DATA SUPPLIED Start Marker

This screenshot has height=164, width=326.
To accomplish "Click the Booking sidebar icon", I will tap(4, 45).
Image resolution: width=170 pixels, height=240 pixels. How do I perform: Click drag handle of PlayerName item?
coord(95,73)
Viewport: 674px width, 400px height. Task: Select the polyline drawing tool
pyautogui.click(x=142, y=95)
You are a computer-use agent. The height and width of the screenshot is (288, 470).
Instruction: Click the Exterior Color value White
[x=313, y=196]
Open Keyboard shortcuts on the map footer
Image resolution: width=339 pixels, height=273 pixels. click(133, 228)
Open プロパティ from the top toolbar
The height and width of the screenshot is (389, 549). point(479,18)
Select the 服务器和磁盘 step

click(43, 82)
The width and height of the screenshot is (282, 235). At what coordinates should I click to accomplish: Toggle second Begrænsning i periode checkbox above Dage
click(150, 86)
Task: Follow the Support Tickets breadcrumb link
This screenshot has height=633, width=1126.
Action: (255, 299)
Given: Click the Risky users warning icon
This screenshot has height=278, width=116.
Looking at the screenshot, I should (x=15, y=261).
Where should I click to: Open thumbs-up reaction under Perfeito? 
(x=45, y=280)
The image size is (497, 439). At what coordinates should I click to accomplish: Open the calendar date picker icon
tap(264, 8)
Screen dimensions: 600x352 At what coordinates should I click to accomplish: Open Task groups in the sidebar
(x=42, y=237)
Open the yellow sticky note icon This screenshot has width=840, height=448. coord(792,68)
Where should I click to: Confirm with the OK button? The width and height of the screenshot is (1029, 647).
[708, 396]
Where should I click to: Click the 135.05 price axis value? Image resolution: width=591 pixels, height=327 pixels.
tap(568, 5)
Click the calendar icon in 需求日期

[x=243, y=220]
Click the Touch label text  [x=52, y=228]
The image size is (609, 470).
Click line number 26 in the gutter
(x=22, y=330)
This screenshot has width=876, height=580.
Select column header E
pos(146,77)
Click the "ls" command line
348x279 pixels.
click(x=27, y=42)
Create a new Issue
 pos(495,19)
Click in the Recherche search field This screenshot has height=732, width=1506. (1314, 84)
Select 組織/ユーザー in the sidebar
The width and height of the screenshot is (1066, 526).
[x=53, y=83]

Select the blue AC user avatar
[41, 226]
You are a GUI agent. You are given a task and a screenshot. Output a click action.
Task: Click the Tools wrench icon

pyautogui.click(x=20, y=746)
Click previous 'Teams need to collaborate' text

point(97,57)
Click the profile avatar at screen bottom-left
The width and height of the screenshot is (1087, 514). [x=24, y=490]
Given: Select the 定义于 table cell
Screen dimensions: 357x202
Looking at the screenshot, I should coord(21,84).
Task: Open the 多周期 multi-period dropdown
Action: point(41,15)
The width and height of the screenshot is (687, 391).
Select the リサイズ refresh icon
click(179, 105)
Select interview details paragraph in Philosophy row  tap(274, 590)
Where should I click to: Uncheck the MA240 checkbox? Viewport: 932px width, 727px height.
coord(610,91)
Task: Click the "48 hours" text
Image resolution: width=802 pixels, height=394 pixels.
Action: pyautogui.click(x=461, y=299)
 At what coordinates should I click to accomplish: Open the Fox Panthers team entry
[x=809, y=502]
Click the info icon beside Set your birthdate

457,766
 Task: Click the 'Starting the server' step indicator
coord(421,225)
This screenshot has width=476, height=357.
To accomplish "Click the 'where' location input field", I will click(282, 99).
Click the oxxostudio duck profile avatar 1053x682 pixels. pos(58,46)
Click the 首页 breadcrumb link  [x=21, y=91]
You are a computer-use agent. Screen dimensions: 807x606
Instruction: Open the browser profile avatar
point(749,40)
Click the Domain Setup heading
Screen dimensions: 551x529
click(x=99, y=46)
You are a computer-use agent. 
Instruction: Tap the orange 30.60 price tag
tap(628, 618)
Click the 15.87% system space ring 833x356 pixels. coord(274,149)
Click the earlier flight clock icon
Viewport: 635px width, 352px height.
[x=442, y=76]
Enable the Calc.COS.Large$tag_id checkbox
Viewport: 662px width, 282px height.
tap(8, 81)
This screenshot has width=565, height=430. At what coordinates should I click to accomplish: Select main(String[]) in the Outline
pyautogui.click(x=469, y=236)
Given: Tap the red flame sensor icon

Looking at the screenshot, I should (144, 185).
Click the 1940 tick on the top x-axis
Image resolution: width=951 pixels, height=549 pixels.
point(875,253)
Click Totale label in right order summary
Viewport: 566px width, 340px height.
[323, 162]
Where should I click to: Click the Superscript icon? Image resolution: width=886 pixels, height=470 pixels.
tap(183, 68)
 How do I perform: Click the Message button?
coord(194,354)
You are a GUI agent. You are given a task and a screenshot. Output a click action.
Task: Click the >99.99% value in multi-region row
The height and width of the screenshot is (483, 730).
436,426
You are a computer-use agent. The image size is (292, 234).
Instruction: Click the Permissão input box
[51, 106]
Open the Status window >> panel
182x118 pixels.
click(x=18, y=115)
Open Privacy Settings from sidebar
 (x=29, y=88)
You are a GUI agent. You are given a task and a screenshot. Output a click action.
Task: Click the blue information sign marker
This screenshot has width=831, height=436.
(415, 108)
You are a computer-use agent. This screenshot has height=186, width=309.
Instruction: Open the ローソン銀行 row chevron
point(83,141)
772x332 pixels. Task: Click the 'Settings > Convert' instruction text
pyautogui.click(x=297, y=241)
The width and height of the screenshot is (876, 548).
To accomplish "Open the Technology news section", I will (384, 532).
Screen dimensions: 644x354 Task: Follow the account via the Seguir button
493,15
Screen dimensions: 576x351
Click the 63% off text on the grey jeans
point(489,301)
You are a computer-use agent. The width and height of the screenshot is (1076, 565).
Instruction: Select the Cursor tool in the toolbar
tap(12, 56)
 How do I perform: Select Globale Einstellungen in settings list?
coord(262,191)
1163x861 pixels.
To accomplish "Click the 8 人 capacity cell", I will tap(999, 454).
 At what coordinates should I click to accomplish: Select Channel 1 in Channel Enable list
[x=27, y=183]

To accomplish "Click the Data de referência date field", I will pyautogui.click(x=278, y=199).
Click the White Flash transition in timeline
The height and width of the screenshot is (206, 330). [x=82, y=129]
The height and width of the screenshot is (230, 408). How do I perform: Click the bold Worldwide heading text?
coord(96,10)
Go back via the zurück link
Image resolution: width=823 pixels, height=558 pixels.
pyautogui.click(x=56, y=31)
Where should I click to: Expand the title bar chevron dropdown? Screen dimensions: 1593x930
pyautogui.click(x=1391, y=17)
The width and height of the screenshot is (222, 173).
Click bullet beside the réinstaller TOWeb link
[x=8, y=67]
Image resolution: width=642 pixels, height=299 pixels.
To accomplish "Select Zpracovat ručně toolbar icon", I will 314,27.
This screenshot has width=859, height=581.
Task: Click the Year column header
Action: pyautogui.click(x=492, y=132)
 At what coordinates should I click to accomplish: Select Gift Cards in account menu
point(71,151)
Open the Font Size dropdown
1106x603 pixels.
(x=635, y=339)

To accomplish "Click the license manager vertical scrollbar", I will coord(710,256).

DATA SUPPLIED End Marker

Note each line above that contains "breadcrumb" and copy it out.

Task: Follow the Support Tickets breadcrumb link
Click the 首页 breadcrumb link  [x=21, y=91]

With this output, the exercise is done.